• **Task to complete**: Working through the data below, reproduce word for word the line with "Task: Open security warnings shield icon" and every line after it, both ends included, and omit the pictures.

• **Saved data entries**:

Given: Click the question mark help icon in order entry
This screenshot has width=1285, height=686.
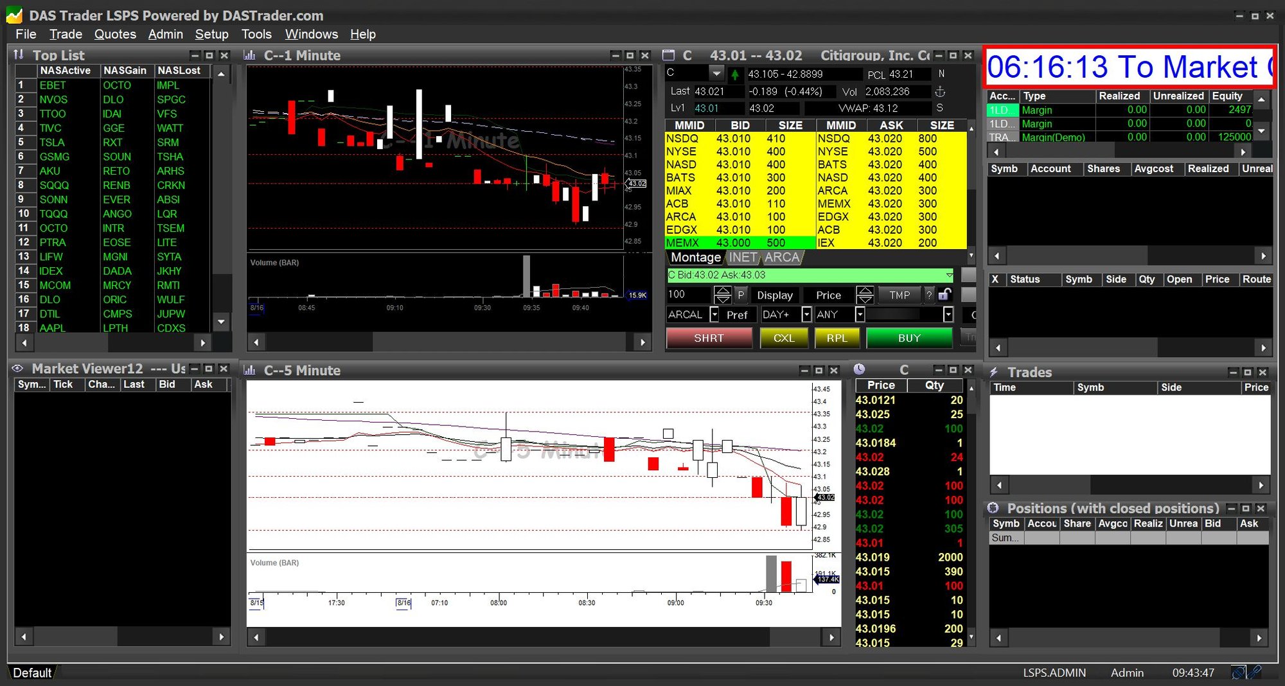Looking at the screenshot, I should tap(930, 295).
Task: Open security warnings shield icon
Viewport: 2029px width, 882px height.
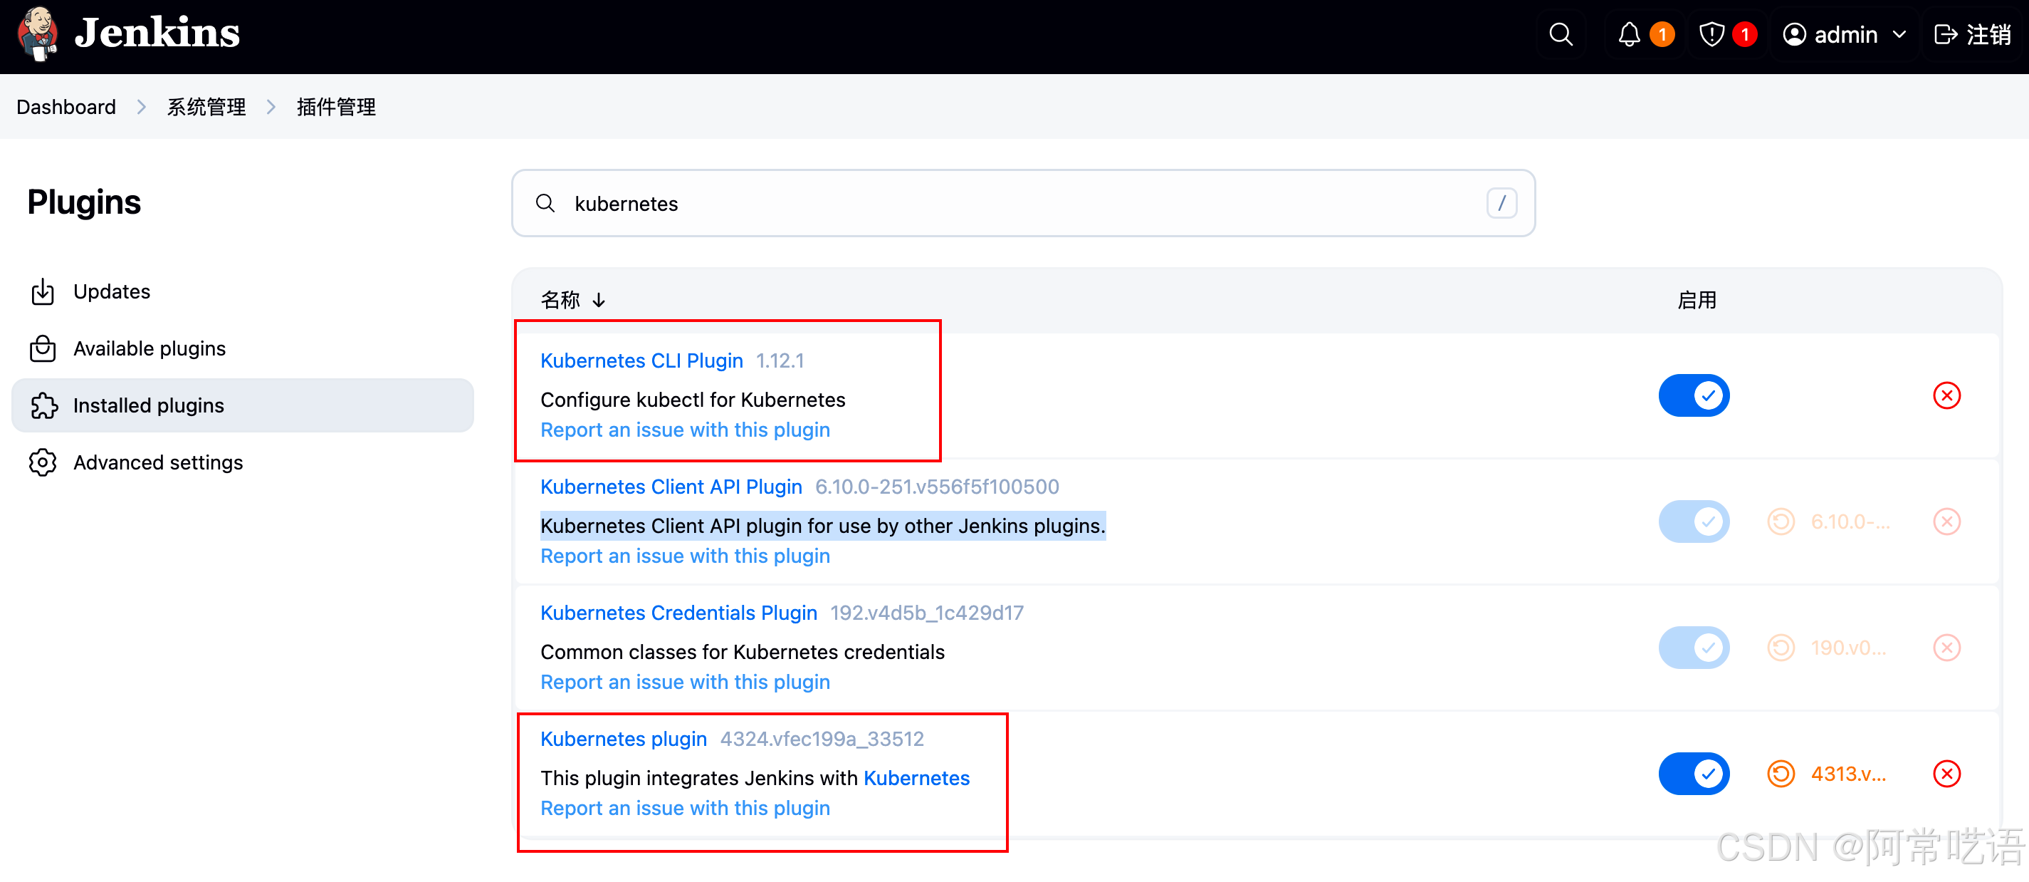Action: point(1712,35)
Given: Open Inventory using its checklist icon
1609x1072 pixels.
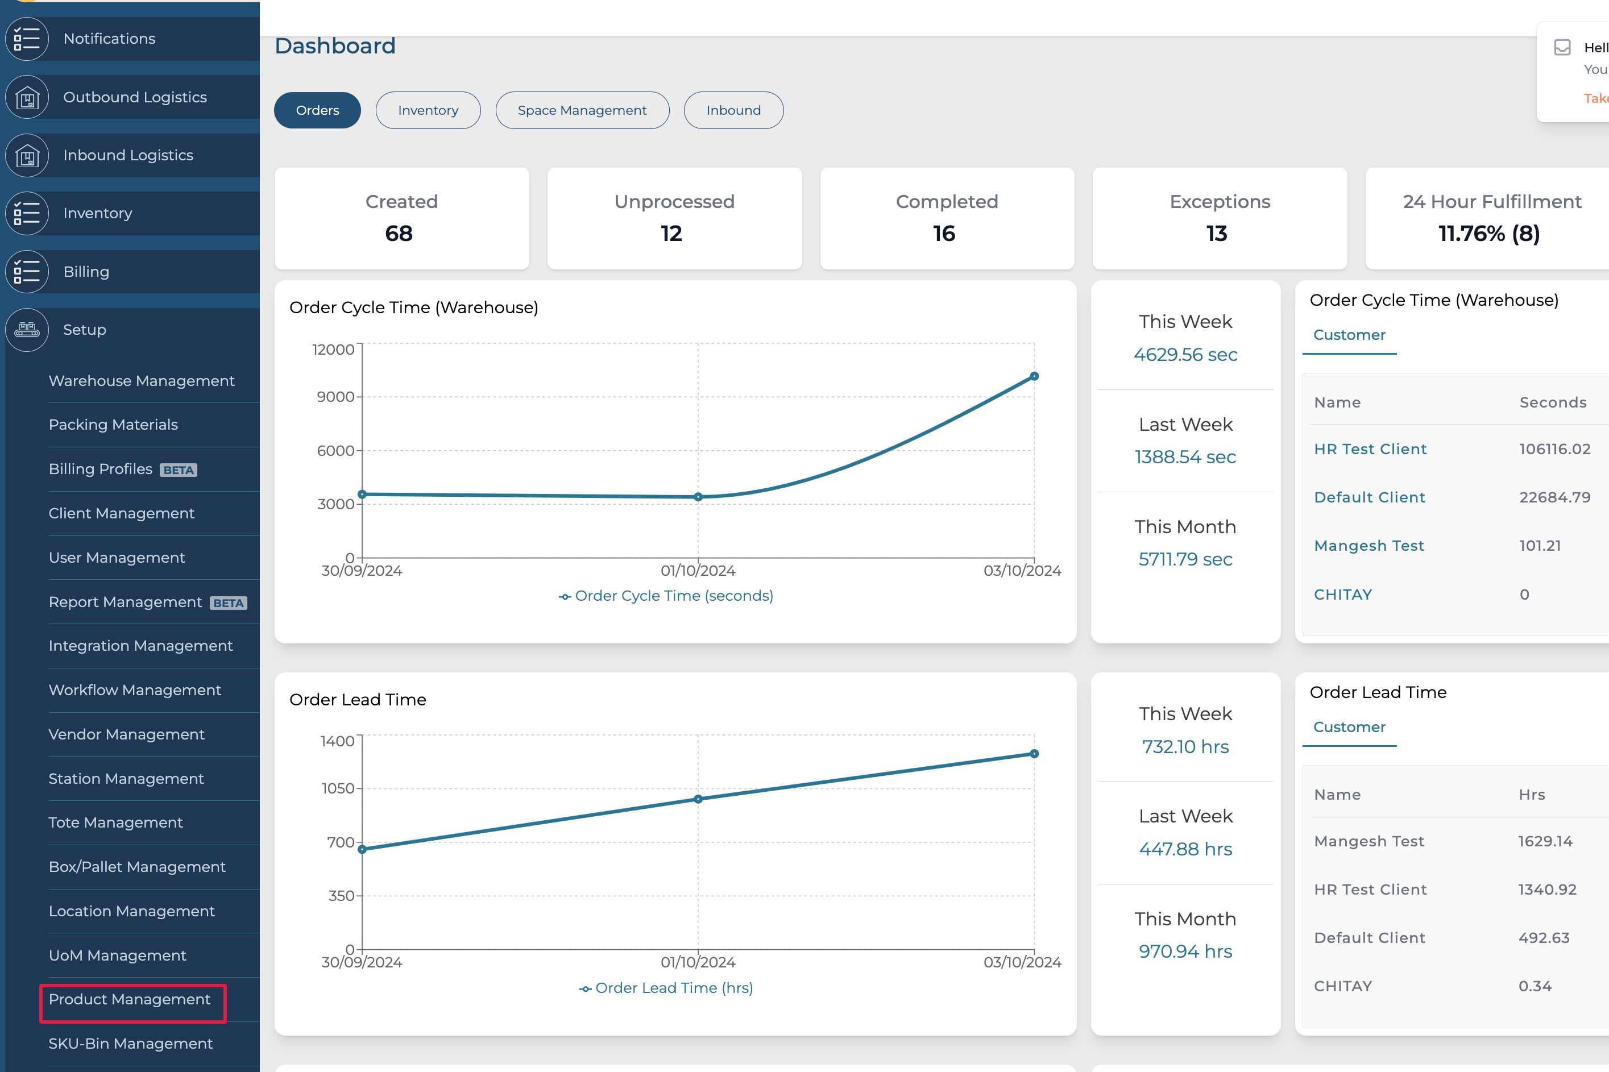Looking at the screenshot, I should point(27,213).
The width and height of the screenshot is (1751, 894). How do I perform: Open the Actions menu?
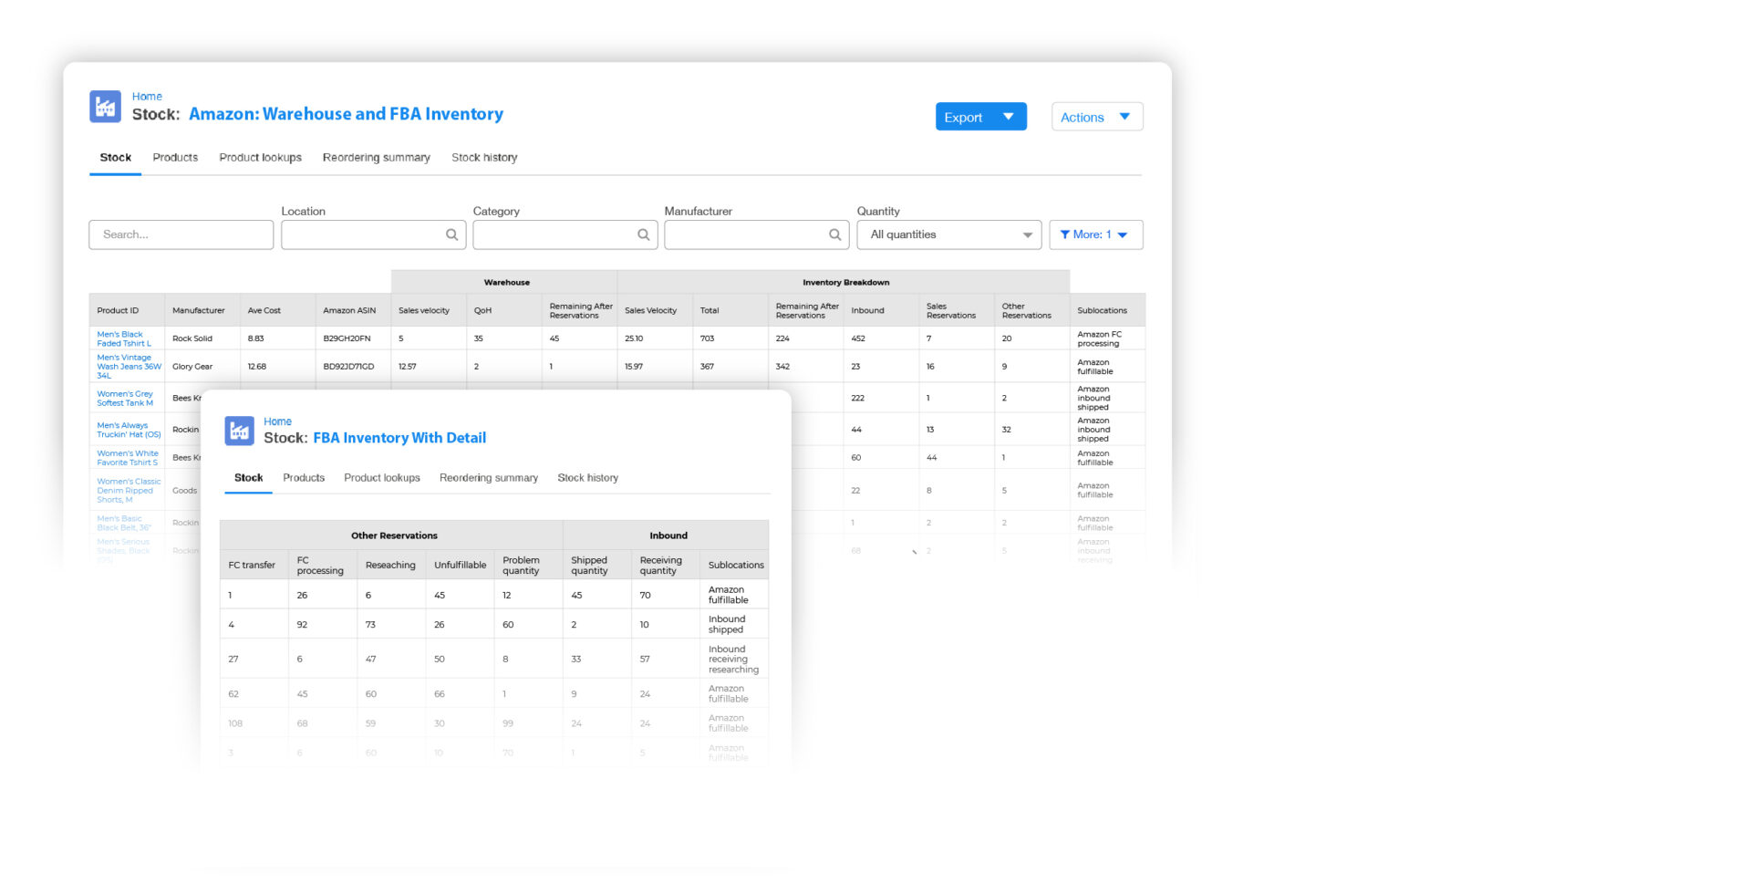pyautogui.click(x=1082, y=117)
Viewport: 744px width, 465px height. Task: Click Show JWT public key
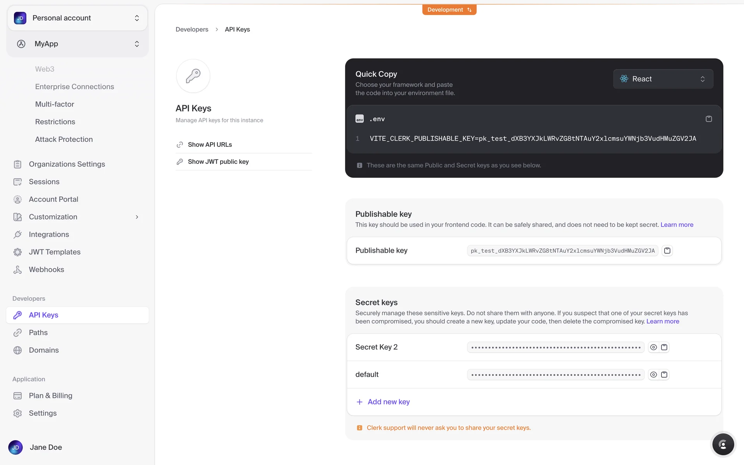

• **Exercise answer**:
Task: Open security warnings shield icon
Viewport: 2029px width, 882px height.
Action: point(1712,35)
Given: Open Inventory using its checklist icon
1609x1072 pixels.
Looking at the screenshot, I should point(27,213).
The width and height of the screenshot is (1751, 894). How do I perform: Open the Actions menu?
pyautogui.click(x=1082, y=117)
Viewport: 744px width, 465px height. Task: Click Show JWT public key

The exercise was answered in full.